In the seventies, one of my best childhood friends and I decided to see a movie one evening. My friend Keith was a big guy, over six feet tall and well over 200 lbs. He was not a football player like many inner-city kids his size, but he was a healthy, robust kid—a huge Bobby Womack fan—and loved theater arts. Keith taught me a lot about stepping out of my comfort zone. In the 1970s, he proposed recording a show talking about our lives as teens in our hometown of Washington, DC. He was suggesting, without knowing it, a podcast long before the concept existed. Of course, the visionary I was, I poo-pooed the idea. Who would listen, I protested, to two people rapping (conversing) about art, music, movies, or as my contribution, literature, and sports.

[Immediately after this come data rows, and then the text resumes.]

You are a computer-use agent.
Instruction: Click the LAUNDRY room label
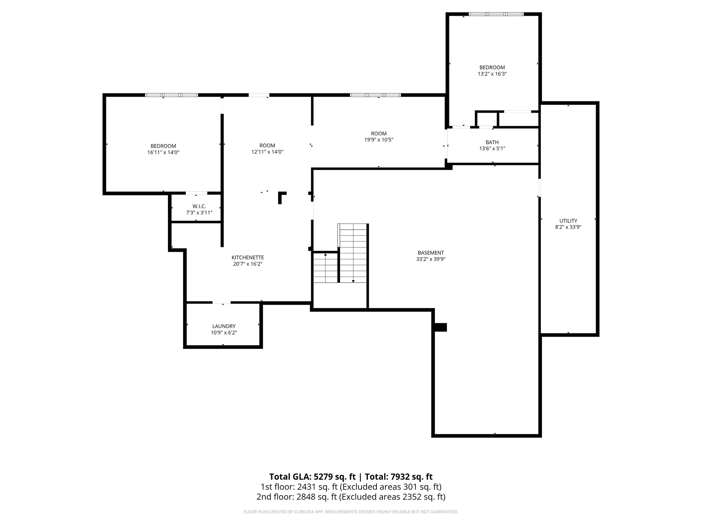[x=224, y=326]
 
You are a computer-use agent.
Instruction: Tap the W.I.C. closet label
[x=199, y=206]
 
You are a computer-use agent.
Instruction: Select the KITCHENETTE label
[x=248, y=258]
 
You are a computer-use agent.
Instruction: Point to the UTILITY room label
[x=568, y=221]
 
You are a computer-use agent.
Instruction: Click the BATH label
[x=492, y=142]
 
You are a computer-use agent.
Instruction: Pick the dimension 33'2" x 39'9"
[x=431, y=259]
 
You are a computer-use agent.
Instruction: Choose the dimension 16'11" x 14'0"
[x=164, y=152]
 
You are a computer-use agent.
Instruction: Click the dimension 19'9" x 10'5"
[x=379, y=140]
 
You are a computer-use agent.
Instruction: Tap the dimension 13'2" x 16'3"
[x=492, y=74]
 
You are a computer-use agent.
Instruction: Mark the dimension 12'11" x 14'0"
[x=267, y=152]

Although formal segregation did not exist in DC, black people knew which movie theaters were most welcoming and which were not. We chose to see a French film entitled the Tall Blonde Man with One Black Shoe that evening. The movie we chose, or I went along with, was playing at a theater on upper Wisconsin Avenue. This was an unusual choice for two young black boys, especially at the height of the blaxploitation film era, Shaft, at the Tivoli; Superfly, at the Highland; a few years later, Truck Turner, at the Atlas and Foxy Brown starring Pam Grier (sigh), everywhere. Keith was determined and felt he had the right to go and be anywhere; he was correct. He loved the looks on the faces of white moviegoers when two afro-wearing kids in Chuck Taylor(s) invaded their space.
Keith loved the movie, even the subtitles. On the other hand, I pictured Superfly with Sheila Frazier (sigh) on his arm. About halfway through the film, Keith complained of chills, and in the reflective glare of the movie screen, I could see the sweat pouring down his face. His body shook so hard, and his teeth chattered so loudly a movie usher finally came over to check on him. He led us out of the theater in the dark, three silhouetted afros moving in unison toward the exit, the large one in the middle stumbling. Keith was a year older, had a driver’s license, and had driven us to the movies. Somehow he mustered the strength to get us home safely. I called out to his mom from the porch of his home, and when she opened the door, he took one step and collapsed onto the floor.
He was shaking, and his clothing was drenched in sweat. His aunt, who was visiting, cut up two onions, opened his shirt, and covered his chest with them before calling an ambulance. Despite the eventual intervention of science, his mom and aunt were convinced the onions were the cure. They were confident garnishing him with onions would help. His body heat seemed to sauté the onions. I will never forget the ER doctor asking who was eating a sub sandwich in the treatment room. He opened Keith’s shirt, saw the onions, and held back a laugh. The doctor treated him with antibiotics, gave him intravenous fluids, and diagnosed him with food poisoning. Four hours later, they sent him home.
Science works, but science is confusing because it changes. Much misinformation is in the air over vaccinations, masks, home remedies, some fueled by social media research. The world is not flat, and bloodletting does not cure disease. Bleach, Lysol, mouthwash, or horse dewormer are not the answer. Take the shot, vaccinate your kids, wear a mask, and save the onions for your burger.